1. Depois de um longo período de agonia em que jornais como o i, o “SOL” e pouco mais do que o “Expresso” foram denunciando as trapaças e má gestão no grupo BES/GES, fez três anos que o banco afundado por Salgado foi objeto de uma resolução determinada pelo Banco de Portugal, que atuou depois de ter sido extremamente complacente durante muito tempo.
Essa complacência estendeu-se ao governo de então (et pour cause ao anterior de Sócrates), que chegou a decidir sobre a matéria com um primeiro-ministro a banhos na Manta Rota, comentando o assunto de havaianas à entrada da praia. Isto depois de um conselho de ministros virtual presidido por Portas e feito por email com assinatura eletrónica por parte de alguns ministros que dizem não terem percebido bem o que se passava, como foi o caso de Assunção Cristas, a banhos longe das suas funções piscícolas, hortícolas e florestais.
No caso BES/GES falhou tudo até ali e o mais triste e mais grave é que falhou tudo desde então, não havendo sequer uma noção mínima do que já custou aos portugueses a incompetência e os esquemas viciados que envolveram a organização que arrastou na sua queda a própria PT e muitas outras empresas.
Em custos diretos do banco, é pouco falar-se em 25 mil milhões, e em indiretos há especialistas que asseguram que o saldo será superior a 150 mil milhões, que serão pagos por contribuintes, pequenos acionistas e outros espoliados, além dos depositantes nos outros bancos que constituem o fundo de resolução. No fundo, são sempre os mesmos, visto que toda a gente é contribuinte mesmo que indireto e toda a gente tem conta num banco, até crianças acabadas de nascer.
O enorme rombo que houve no banco permanece ainda hoje um mistério, na medida em que ninguém percebe para onde foi o dinheiro e quem lucrou com o naufrágio comandado por Salgado e pelos seus comparsas familiares, de negócios ou da política. Levaram sumiço milhares de milhões do BES/GES, mas eles não deixaram de existir. Afinal, onde estão? Sabe-se quem os delapidou e quem tem de os pagar, mas não se sabe quem os embolsou e escondeu. Houve uma resolução (no sentido de acabar com a coisa), mas nada foi resolvido (no sentido de tratar dos problemas e reparar o esbulho).

* _Registos listados_
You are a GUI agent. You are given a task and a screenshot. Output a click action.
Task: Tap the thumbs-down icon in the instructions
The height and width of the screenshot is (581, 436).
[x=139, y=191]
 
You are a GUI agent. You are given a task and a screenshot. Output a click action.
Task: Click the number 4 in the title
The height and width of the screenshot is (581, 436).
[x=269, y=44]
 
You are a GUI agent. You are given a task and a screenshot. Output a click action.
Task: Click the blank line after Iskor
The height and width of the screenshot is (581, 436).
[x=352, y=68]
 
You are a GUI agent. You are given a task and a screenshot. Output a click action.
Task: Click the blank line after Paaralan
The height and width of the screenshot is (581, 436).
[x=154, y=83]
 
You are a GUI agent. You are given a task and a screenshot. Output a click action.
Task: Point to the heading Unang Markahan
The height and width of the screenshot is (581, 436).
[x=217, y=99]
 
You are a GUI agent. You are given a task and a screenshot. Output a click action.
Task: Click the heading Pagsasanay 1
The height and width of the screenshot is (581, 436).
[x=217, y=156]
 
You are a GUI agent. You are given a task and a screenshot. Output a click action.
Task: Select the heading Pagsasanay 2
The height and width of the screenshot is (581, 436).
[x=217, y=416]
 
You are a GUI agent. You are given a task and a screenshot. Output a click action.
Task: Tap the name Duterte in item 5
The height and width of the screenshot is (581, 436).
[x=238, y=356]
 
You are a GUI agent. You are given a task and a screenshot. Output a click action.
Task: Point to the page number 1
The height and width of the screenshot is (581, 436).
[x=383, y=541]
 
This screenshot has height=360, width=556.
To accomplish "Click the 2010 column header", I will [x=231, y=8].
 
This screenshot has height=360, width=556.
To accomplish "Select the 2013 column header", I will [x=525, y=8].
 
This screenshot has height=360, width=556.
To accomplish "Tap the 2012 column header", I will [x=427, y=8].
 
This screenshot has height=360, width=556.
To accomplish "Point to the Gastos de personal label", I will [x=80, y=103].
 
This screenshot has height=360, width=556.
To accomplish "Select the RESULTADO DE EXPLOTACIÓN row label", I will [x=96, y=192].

* _Tarefa proposta_
No excerto sobre o caso BES/GES, quantos anos tinham passado desde a resolução do banco determinada pelo Banco de Portugal?

* _Resolução do exercício_
Tinham passado três anos.